### TE BESTUDEREN TEKST
-=-=-
Ze liggen als snoepjes door de hele stad, achtentwintig brugwachtershuisjes. Iconische, typisch Amsterdamse gebouwtjes langs de grachten en het IJmeer. Sweets hotel tovert ze een voor een om tot bijzondere eenkamerhotelletjes. “Met het allermooiste uitzicht denkbaar.”
In het kantoor van Sweets hotel liggen her en der attributen. Een lamp bijvoorbeeld, met een geeltje erop: ‘Kattensloot’. Een kapstok, een bakje en andere op de kop getikte dingen die van pas kunnen komen in een van de huisjes. In het raam staan achtentwintig maquettes.
Toen Amsterdam de bruggen en sluizen van de hoofdstad centraal ging bedienen, werden die karakteristieke huisjes overbodig, maar Suzanne Oxenaar en Otto Nan wisten er raad mee. “Onze hotels, ook Hotel The Exchange aan het Damrak en het pas verkochte Lloyd Hotel & Culturele Ambassade, zijn altijd in combinatie met kunst en cultuur. Het idee voor Sweets was om, naast hergebruik van industrieel erfgoed, – ik heb het nu over de tijd van vóór Airbnb – toeristen door de hele stad te leiden.” Oxenaar wijst naar de maquettes. “Daarom zit er in verreweg de meeste huisjes geen keuken. De gasten moeten eropuit, de buurt verkennen, connectie zoeken.”
-=-=-
### OEFENGEGEVENS
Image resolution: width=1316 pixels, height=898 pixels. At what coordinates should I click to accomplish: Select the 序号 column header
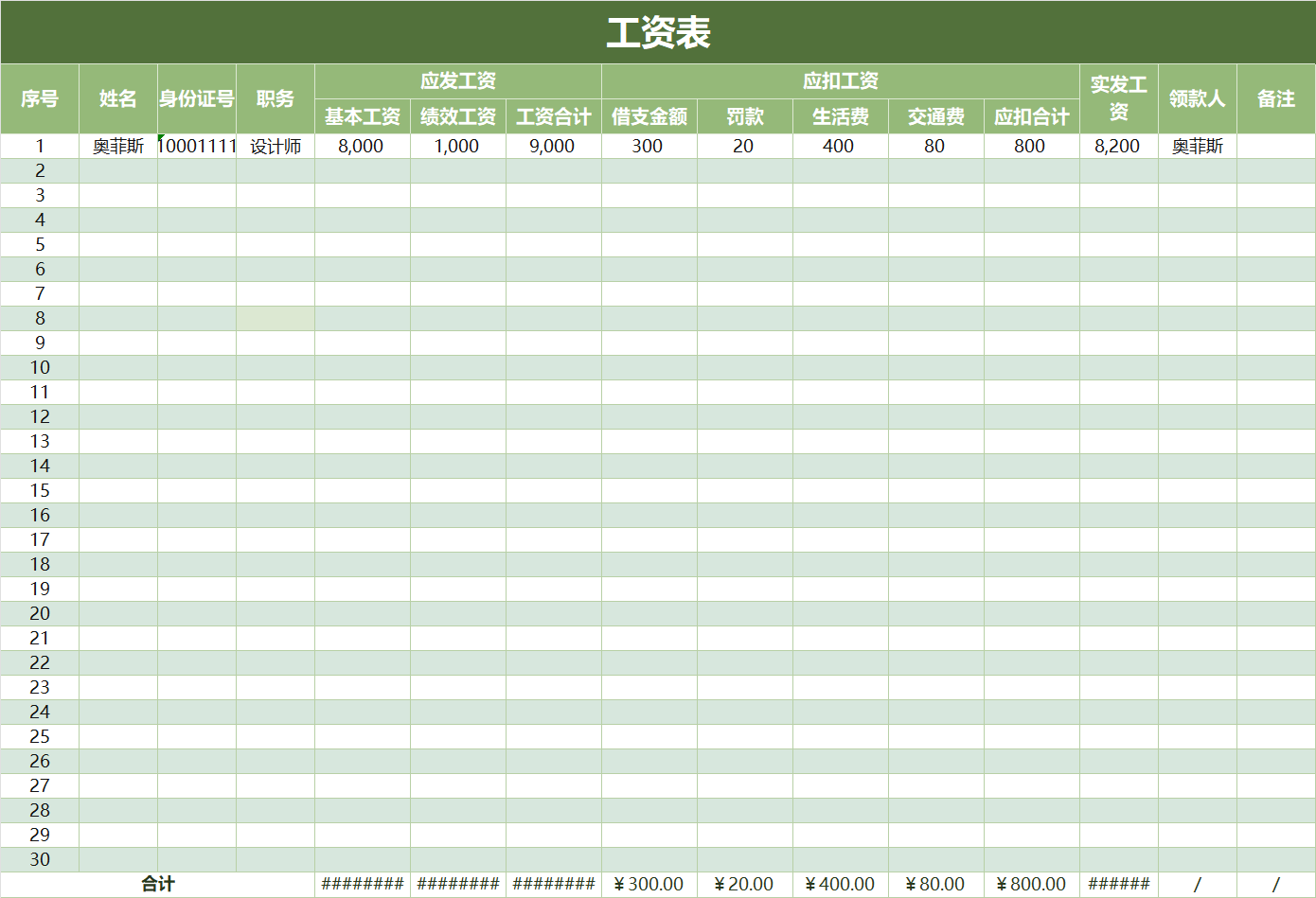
-=-=-
### OPDRACHTEN
a: Waarom zit er volgens de tekst over de brugwachtershuisjes in de meeste huisjes geen keuken?
b: Pak de tekst over de Amsterdamse brugwachtershuisjes op na de laatste zin en schrijf hem verder.

### ANTWOORDEN
a: De gasten moeten eropuit om de buurt te verkennen en connectie te zoeken.

b:
In de Scharrebiersluis nemen we een kijkje. “Dit is het eerste huisje dat we gingen verbouwen.” Het ligt aan de Nieuwe Herengracht, bij het Oosterdok. Binnen kom je via je mobiele telefoon, en dan is het voor even jouw eigen plekje, met een luxe bed en een zithoek. Waar het knus en warm is. Oxenaar, lachend: “Als je denkt dat alles in zo’n klein huisjes tot in de puntjes is uitgedacht, blijkt dat mannen zich er niet goed kunnen scheren.”
Waarop de wasbak werd verplaatst, het ging dus heus niet allemaal vanzelf. Neem het huisje Theophile de Bock. “Zo klein. Hoe gaan we dit goed krijgen, dachten we? Je wilt er toch een douche in hebben. Maar kijk nu: het voelt ruim, met een eigen opgang en een hangmat op het verandaatje. Op een supergezellige locatie.” Trots: “Dat het dan toch weer lukt om alles te realiseren.”
Hoe ze dat doen? “We houden een designpicknick. Met de hele groep – architecten, brugwachter, team Sweets hotel – gaan we naar een huisje. We kijken: hoe was het, hoe moet het worden? Dit zijn geen kamers, maar huisjes. Je moet álles aanpakken, van de elektriciteit tot de indeling en inrichting. Je wilt efficiënt de kleine ruimte vormgeven, en toch ook de geschiedenis niet uit het oog verliezen. In het huisje Gerben Wagenaarbrug bij de IJtunnel – ‘daar logeer je echt in een toren’ – zit bijvoorbeeld het bedieningspaneel van de brugwachter nog in de slaapkamer.”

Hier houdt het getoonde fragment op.